UM OLHAR SOBRE A CIDADE : OS BÊBADOS

 
Terça-feira, 11.3.1975
 
Meus queridos amigos
 
Ontem, encontrei um bêbado. Um homem já de meia idade, casado, com filhos… O que estaria ele procurando esquecer? Não consigo rir dos bêbados por mais ridículos que eles se tornem. Tenho paciência com os bêbados irritantes, valentões, provocadores… A experiência ensina que quando a criatura mergulha no álcool está querendo afogar alguma tristeza grande ou fugir de alguma situação sem saída… Mas já repararam que a embriaguez do álcool ou das drogas não é a maior embriaguez? 
 
Há quem se embriague com a glória. A criatura começa a triunfar, a ser aplaudida. Se acreditar nos louvores e pensar em subir sempre mais, estará cedendo a uma embriaguez perigosa. O poder também embriaga. Trabalhador que chegou a feitor.  Mas a tentação de mandar e desmandar rebenta sem nem se saber como às vezes se torna o pavor dos antigos companheiros. Já viram como é fácil um guarda de trânsito, com apito na boca, imaginar que todos estão ali submissos a ele e presos às suas ordens? Como é difícil um policial andar armado e conservar equilíbrio e serenidade! Há grandes policiais: cumpridores do dever, obedientes à lei, humanos… mas a tentação de mandar e desmandar rebenta sem nem se saber como, nem porque… Quanto mais alto é o poder mais grave pode ser a embriaguez… Já viram criaturas embriagadas pelo trabalho? 
 
Em pesquisadores acontece a duas por três. Tenho visto homens tão empolgados com o que estão fazendo que esquecem tudo: não pensam em comer, nem descansar, nem em ir para casa, onde esposa e filhos os esperam.
 
O sofrimento, quando é grande demais, deixa bêbado… E tanto embriaga o sofrimento físico — e nos hospitais, tantas vezes vemos bêbados de dor — como o sofrimento moral. Com um enorme respeito devo ainda recordar os que se tornam bêbados da mais sagrada embriaguez: há quem se embriague e tonteie, e delire com o excesso de graças e de luzes recebidas… 
 
Em Pentecostes, quando os apóstolos ficaram tomados pelo Espírito Santo, que descera a cada um deles sob a imagem de uma chama; em Pentecostes, quando se deu o dom das línguas, e os apóstolos falavam a língua materna, e cada um os escutavam e entendiam na sua própria língua, não faltou quem julgasse que Pedro e seus companheiros estavam bêbados… 
 
E estavam mesmo!
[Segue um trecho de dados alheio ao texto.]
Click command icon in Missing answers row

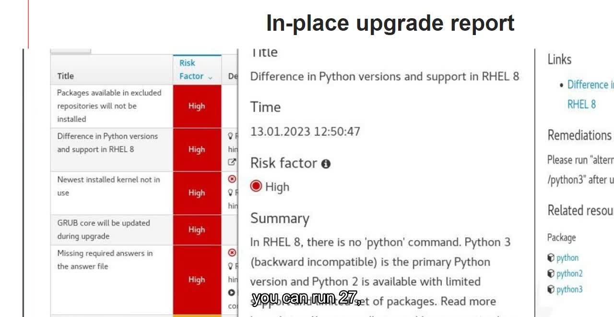coord(232,293)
Respeitem os bêbados! Os que se afogam na bebida, em geral, estão curtindo grandes sofrimentos! Os bêbados de glória, de ambição, de poder, não merecem desprezo — nunca se deve desprezar ninguém! Merecem preces para que evitem o ridículo, injustiças, arbitrariedades que, a frio, não seriam capazes de cometer… Os bêbados de trabalho afligem! Os bêbados de sofrimento comovem… Espetáculo inesquecível é encontrar, um dia, no caminho, uma criatura bêbada de Deus!